Daniel Sunjata is currently jousting with Kevin Kline's Cyrano for the heart of Jennifer Garner's Roxane in the Broadway revival of Edmond Rostand's 19th-century French classic Cyrano de Bergerac. But it was less than a decade ago that the rising young star was fighting a very different sort of battle — struggling to pay the rent and eating only once a day to save money while trying to keep the self-doubt about his acting career at bay.
Fresh from the MFA program at NYU's Tisch School of the Arts, Sunjata says, he went through a dark period of about six or seven months when he received no phone calls about work and no auditions. "My father had paid my rent for about three months straight. And I was counting out change from my little piggy bank so I could order fried chicken wings and white rice from the Chinese food place on the corner," recalls Sunjata without a whiff of nostalgia. "I probably should have taken another job, but I was doing everything possible to avoid that so I would be available for auditions."
Just as Sunjata was questioning whether or not he had the resolve to be a starving artist, he landed a blink-and-you'll-miss-him recurring role as a lab tech on "Law & Order: SVU," which gave him an infusion of cash and some much-needed visibility. "It allowed me to continue pursuing my dreams and enabled me to continue acting without having to supplement that with other forms of work. Every time I have been in most desperate need, the universe seems to come through with something."
His stint on "Law & Order" led to a memorable part on the fifth season of "Sex and the City" as a Fleet Week Navy stud who nearly steals Carrie Bradshaw's heart. Around the same time, Sunjata landed his breakthrough role — and a Tony Award nomination — in Richard Greenberg's Take Me Out. He played Darren Lemming, a major league baseball megastar who publicly announces to the world that he's gay, setting off a firestorm of homophobia in the locker room. The drama, which went on to capture the Tony Award for Best Play, made waves for its provocative shower scenes, for which the strapping Sunjata had to strip bare.
"There were two or three things that I had acted in, all of which seemed to come out of nowhere, and suddenly people were seeing a little bit of me here, a little bit of me there, and all of me on Broadway," he says with a laugh.
Today, Sunjata is light-years away from having to scrounge up pocket change to feed himself. Not only has the 35-year-old actor become one of Broadway's most talented — and hunkiest — young stars, but he's burning up TV screens as the roguish, firefighting lothario Franco Rivera on the acclaimed FX cable drama "Rescue Me" opposite Denis Leary, and as another baseball great, Reggie Jackson, in the ESPN miniseries "The Bronx is Burning." And a few years back, Sunjata landed on People magazine's roster of the "50 Most Beautiful People."
With his return to Broadway in Cyrano, Sunjata's once again playing the handsome devil. Tongue-tied, loyal and love-struck, Christian falls head over heels for the gorgeous and brainy Roxane. To win her heart, he forms an unlikely alliance with Cyrano, the brash and eloquent duelist with the protruding proboscis.
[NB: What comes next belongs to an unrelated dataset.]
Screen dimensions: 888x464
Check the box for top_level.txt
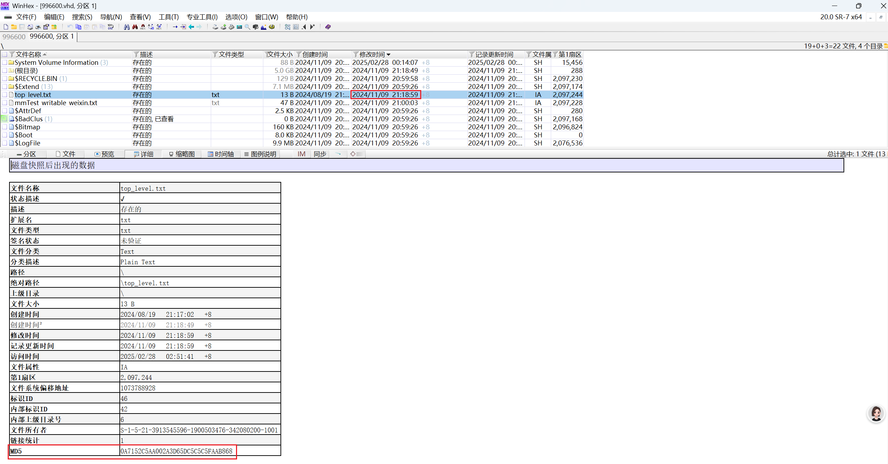[5, 95]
Cyrano himself harbors deep feelings for Roxane but thinks she could never love him. The two pass off Cyrano's love letters and speeches as Christian's own and create the ultimate romantic hero — a man with both brains and good looks.
"Christian has historically been a very difficult character to play. It's a beast of a play, and it's very easy for his storyline to get lost in the magnitude of the rest of the drama. So to perform him in a memorable way and that also serves the telling of the story has been a challenge," admits Sunjata.
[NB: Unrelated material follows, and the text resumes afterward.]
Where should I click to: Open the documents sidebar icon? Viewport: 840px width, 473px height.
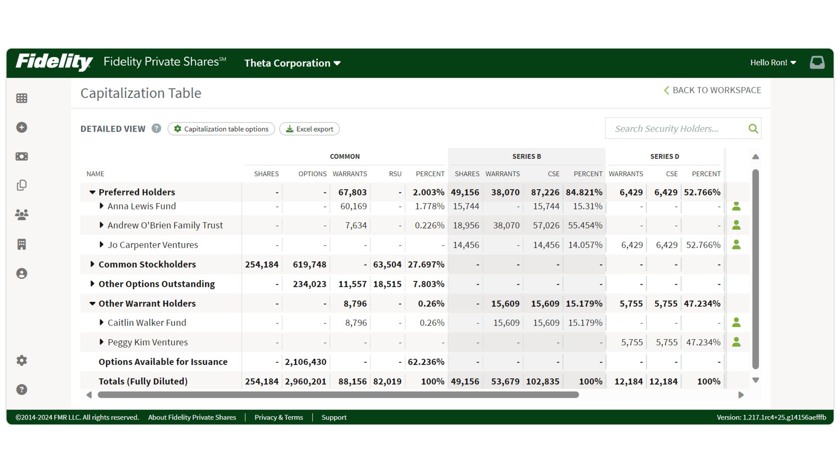coord(21,185)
While the play stands as an epic tragedy of the prideful, arrogant yet self-loathing Cyrano and his unrequited love for the beautiful Roxane, it also explores Christian's own ill-fated story amidst the larger drama. "It's tragic in a certain sense, but in another sense it's kind of heroic in that Christian goes fearlessly after something that he wants and overcomes obstacles to get there," observes Sunjata. "Ultimately, I think his arrival as a hero is in the moment of letting Roxane go."
Sunjata admits that he's been trying to get into Rostand's head and reconcile the meaning of his own character's storyline within the larger context of Cyrano's. "I feel like he's talking about the mind and the heart and the relationship between those two things and how both are incomplete without the other. The cerebral quality of Cyrano's character seems to be hollow without the heart space of Christian. And Christian's heart space seems ineffectual without the cerebral quality of Cyrano."
While Sunjata relished the challenge that the role presented, he was also inspired by the opportunity to work with TV and film star Jennifer Garner ("Alias"), director David Leveaux (Nine) and the inimitable Kevin Kline. "[Kevin's] accomplishments speak for themselves. I wrote him a little love letter on the night of our first preview, telling him that every time I look at him, I have this vision of that door opening in "Sophie's Choice," and him standing there pretending to direct the symphony, and nobody's there, and he's just doing his thing," say Sunjata. "Every night, I look at him and think, 'Wow, I can't believe I'm on stage with Kevin Kline.' I'm just very fortunate."
It's likely that a young actor will someday be saying the same thing about him.